Dans ce pays, tous les ans avons-nous droit à une nouvelle affaire du voile. Apres l’affaire de la crèche Baby-Loup, celle du refus exprimé par certains aux mères voilées voulant accompagner leurs enfants lors des sorties scolaires, les vœux exprimés par une ancienne ministre en exercice d’interdire le voile à l’université, les hallucinant arrêtés anti-burkini qui ont défrayé la chronique en aout 2017, et la polémique née du fait qu’une jeune femme voilée faisait partie des représentants élus d’un syndicat étudiant, voici qu’arrive l’heure du hijab sportif de Décathlon.
Ne nous voilons pas la face. Cette succession effrénée, égrenant la montée en puissance des logiques identitaires, indique clairement que nous avons, dans cette société, à faire face à un grave problème. Que ce problème est grandissant. Qu’il menace à terme la paix civile à force de pilonner nos esprits de constats prétendument alarmants par médias et réseaux sociaux interposés. Qu’il nous impose enfin de nous dire que, contrairement aux prédictions d’un Francis Fukuyama nous annonçant la Fin de l’Histoire, nous nous dirigeons tout droit vers des inédites tempêtes culturelles qui redessineront, malheureusement à l’aide du rouge vif du sang qui coule, la carte de notre pays.
Pour cette fois, au lieu de nous engouffrer de plain-pied dans la polémique, autorisons-nous un écart de dignité, en suivant la logique du salutaire appel lancé par l’humoriste Yassine Bellatar.
Il est en effet temps de nous ressaisir. De clamer haut et fort l’amour de la paix et du respect mutuel. De défendre coûte que coûte la sauvegarde de la vie de nos enfants et de nos proches.
Nous sommes toutefois cernés de toute part. Et ce combat se joue non pas principalement contre de dangereux groupements idéologiques qu’il faut bien sûr affronter, mais contre nous-mêmes et nos inclinaisons. Ne cédons pas à la tentation de nous avilir en succombant à la haine. Soyons au contraire les défenseurs de la vérité, même quand elle fait mal, car celle-ci paie, à la longue, de revenus autrement plus importants que des gains psychologiques immédiats et court-termistes. Le culte de celle-ci permettra de rehausser le niveau de notre débat collectif, puisqu’il n’est pas faux d’affirmer, avec Natasha Polony, que les frictions au sujet du voile ne font que lever le voile sur les choix de civilisation qui, progressivement, se dévoileront à l’avenir.

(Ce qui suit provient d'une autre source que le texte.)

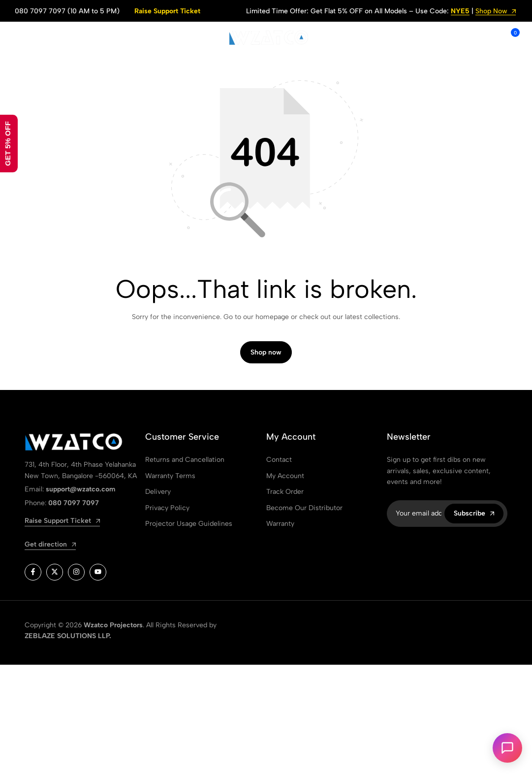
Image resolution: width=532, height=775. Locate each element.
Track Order (285, 491)
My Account (285, 476)
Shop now (266, 352)
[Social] (33, 572)
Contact (279, 459)
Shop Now (496, 11)
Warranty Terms (170, 476)
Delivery (158, 491)
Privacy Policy (167, 508)
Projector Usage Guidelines (188, 523)
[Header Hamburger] (20, 37)
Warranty (280, 523)
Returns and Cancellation (185, 459)
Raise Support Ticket (167, 11)
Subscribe (474, 513)
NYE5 (460, 11)
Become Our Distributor (304, 508)
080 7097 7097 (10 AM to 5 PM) (67, 11)
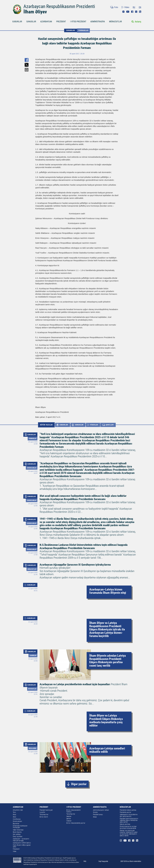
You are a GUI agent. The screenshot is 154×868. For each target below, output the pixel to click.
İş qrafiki (42, 812)
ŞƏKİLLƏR (110, 425)
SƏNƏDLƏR (31, 22)
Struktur (95, 812)
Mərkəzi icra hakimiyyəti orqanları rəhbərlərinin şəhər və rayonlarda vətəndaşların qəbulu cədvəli (128, 833)
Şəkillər (68, 818)
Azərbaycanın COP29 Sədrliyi (22, 843)
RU (134, 7)
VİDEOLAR (94, 425)
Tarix (14, 812)
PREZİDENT (61, 22)
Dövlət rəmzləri (17, 821)
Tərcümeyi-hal (44, 814)
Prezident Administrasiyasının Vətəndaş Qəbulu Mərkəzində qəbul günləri (129, 820)
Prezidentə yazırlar (125, 812)
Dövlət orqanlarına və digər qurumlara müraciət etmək (128, 827)
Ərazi (14, 814)
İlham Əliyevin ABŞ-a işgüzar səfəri (22, 846)
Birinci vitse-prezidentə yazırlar (76, 823)
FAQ (85, 861)
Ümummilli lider (18, 810)
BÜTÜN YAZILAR (46, 425)
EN (140, 7)
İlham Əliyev (35, 12)
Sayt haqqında (103, 861)
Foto (116, 7)
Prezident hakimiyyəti (46, 810)
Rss (140, 12)
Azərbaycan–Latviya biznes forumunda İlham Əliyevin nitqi (107, 591)
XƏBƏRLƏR (17, 22)
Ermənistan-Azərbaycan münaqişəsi (20, 827)
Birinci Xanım (44, 817)
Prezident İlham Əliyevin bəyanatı (88, 694)
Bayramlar (16, 824)
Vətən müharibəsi (18, 830)
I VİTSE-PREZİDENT (78, 22)
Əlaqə (95, 817)
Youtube (128, 12)
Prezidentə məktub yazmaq (128, 810)
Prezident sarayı (98, 814)
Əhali (14, 817)
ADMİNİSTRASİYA (97, 22)
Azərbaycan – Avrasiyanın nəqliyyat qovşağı (21, 840)
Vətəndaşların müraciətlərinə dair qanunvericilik (128, 815)
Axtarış (138, 22)
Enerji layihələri (18, 836)
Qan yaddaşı (17, 834)
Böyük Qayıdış (17, 832)
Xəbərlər (69, 816)
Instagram (123, 12)
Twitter (136, 12)
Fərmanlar (83, 30)
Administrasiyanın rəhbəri (101, 810)
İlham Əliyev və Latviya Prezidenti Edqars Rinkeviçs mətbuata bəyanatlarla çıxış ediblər (106, 721)
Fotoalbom (16, 849)
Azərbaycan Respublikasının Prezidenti (59, 6)
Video (127, 7)
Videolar (69, 821)
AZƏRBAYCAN (46, 22)
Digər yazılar (79, 784)
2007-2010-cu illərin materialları (131, 861)
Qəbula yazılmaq (125, 824)
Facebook (132, 12)
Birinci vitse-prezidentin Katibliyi (73, 811)
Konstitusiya (17, 819)
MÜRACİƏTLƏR (116, 22)
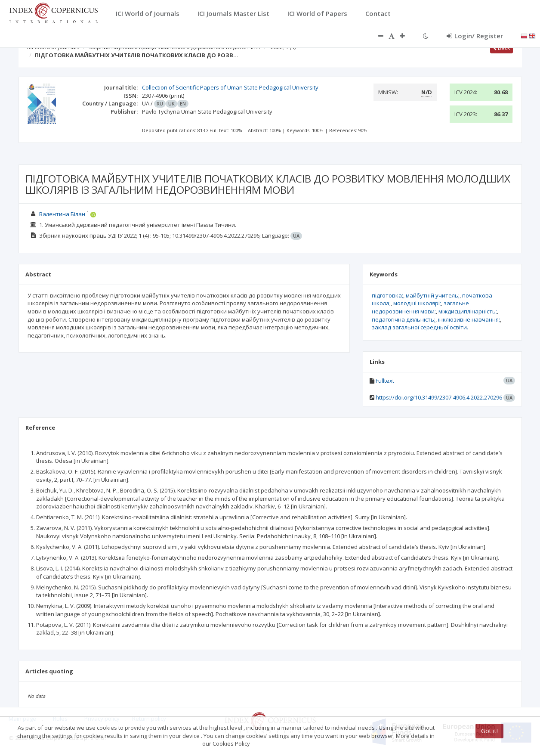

Quoique puissent en dire tel ou tel intervenant sur la scène publique, nous sommes tous, sans distinction de race ou de religion, les enfants de la République française. Nous parlons, pensons et rêvons en français. Nous aimons et haïssons dans cette langue. Nous réfléchissons à l’aide de son vocabulaire et, en reprenant le titre d’un ouvrage de l’historien du temps long Fernand Braudel, nous teintons la civilisation française, à laquelle notre génération, d’où que nous soyons, fait indéniablement partie, d’une nuance grammaticale de plus.
C’est donc principalement à ce titre que nous devons vivre et mourir. Débattre et agir. Affronter l’adversaire ou nous écharper nous-mêmes. Bref, développer dans nos esprits l’amour du pays qui nous a vu naitre et que nous changeons continuellement, sans forcément le vouloir, du simple fait de notre présence sur son sol.
Avant de nous laisser aller à la facilité que constitue l’affrontement violent, rappelons-nous tous qu’un jour, nous avons été des enfants. Souvenons-nous que nous étions à cette époque innocemment statiques dans une sorte de présent-être perpétuel. Nous devions alors voir le monde comme une étoile de mer, posée sur le plancher marin qu’elle ne quitte jamais, perçoit l’océan : un immense univers, bien que mystérieux, insondable et sombre, n’ayant aucune prise sur notre développement futur qu’on supposait harmonieux.
Ne perdons pas ce lien avec cet innocent passé. Seul lui nous permettra de vivre heureux et de rompre le cycle nous menant à la rencontre de ces temps de malheur sur le point d’éclore.